Up-regulation of beta 1-adrenoceptor messenger ribonucleic acid in the rat pineal gland: nocturnally, through a beta-adrenoceptor-linked mechanism, and in vitro, through a novel posttranscriptional mechanism activated by specific protein synthesis inhibitors.

The uniquely high concentration of beta 1-adrenoceptor mRNA (beta 1-mRNA) in the pineal gland provides a model for the regulation of GTP-binding protein (G-protein)-linked receptor gene expression within a functioning endocrine gland. By Northern analysis it has been shown that a nocturnal up-regulation of beta 1-mRNA in the rat pineal results in a 2.6-fold increase in mRNA levels at the middark phase (2400 h) compared with those at the midlight phase (1200 h). This increase is blocked by administration of the beta-adrenoceptor antagonist propranolol before the onset of darkness. In vitro studies of beta 1-mRNA expression in organ-cultured pineals has confirmed beta-adrenoceptor-linked up-regulation of beta 1-mRNA. Treatment of cultured pineals with the second messenger drugs forskolin and phorbol 12,13-dibutyrate produced mRNA responses that were again consistent with a primary role of beta-adrenoceptors in the up-regulation of beta 1-mRNA. Nuclear run-on analysis showed that the acute up-regulation of mRNA was mediated largely through a transcriptional mechanism.

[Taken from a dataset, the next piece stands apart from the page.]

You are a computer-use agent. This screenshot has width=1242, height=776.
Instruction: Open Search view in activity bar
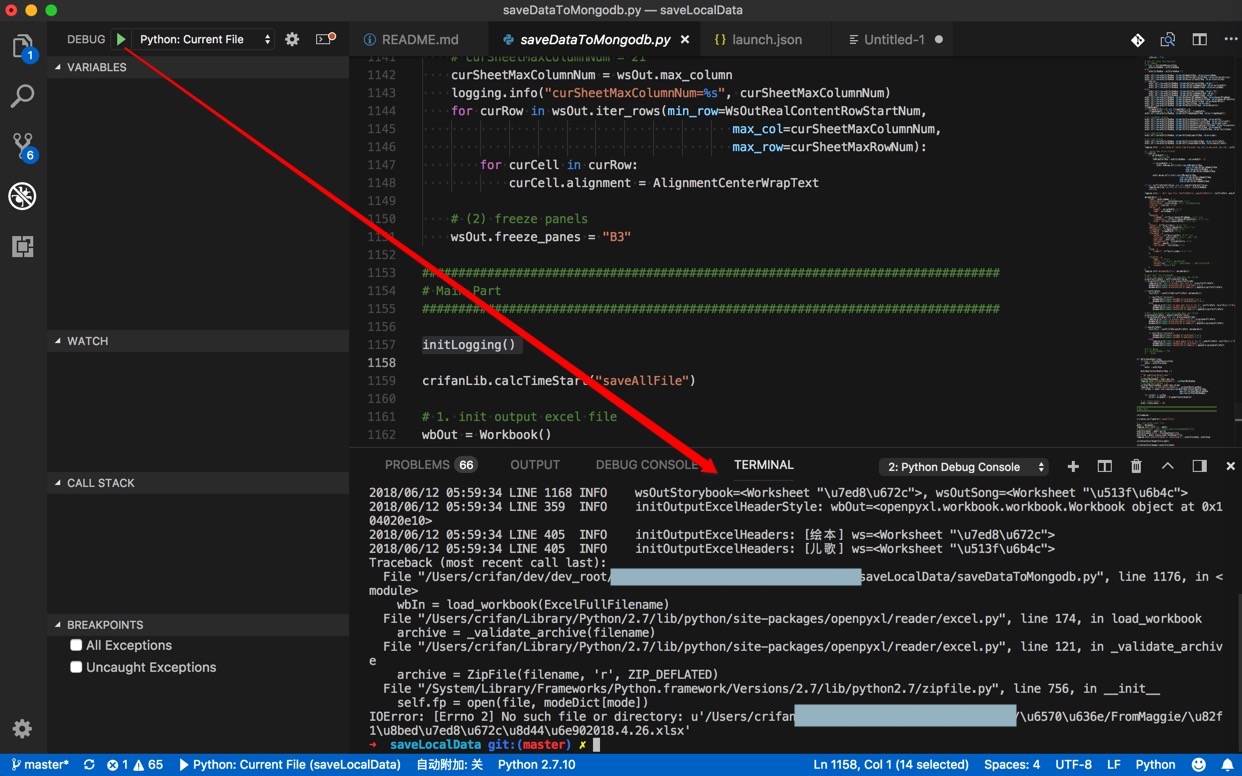pyautogui.click(x=22, y=97)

An additional novel mode of regulation of beta 1-mRNA was also identified; the protein synthesis inhibitors anisomycin and cycloheximide, but not puromycin and emetine, elicited an acute increase in beta 1-mRNA in cultured pineals that was not transcriptionally mediated. The mechanism underlying this mode of regulation is discussed with relation to control of the cellular immediate early gene c-fos. The facility to examine both physiological and in vitro changes in beta 1-mRNA expression in the pineal will provide further insight into the complexity that is apparent for the molecular regulation of G-protein-coupled receptors.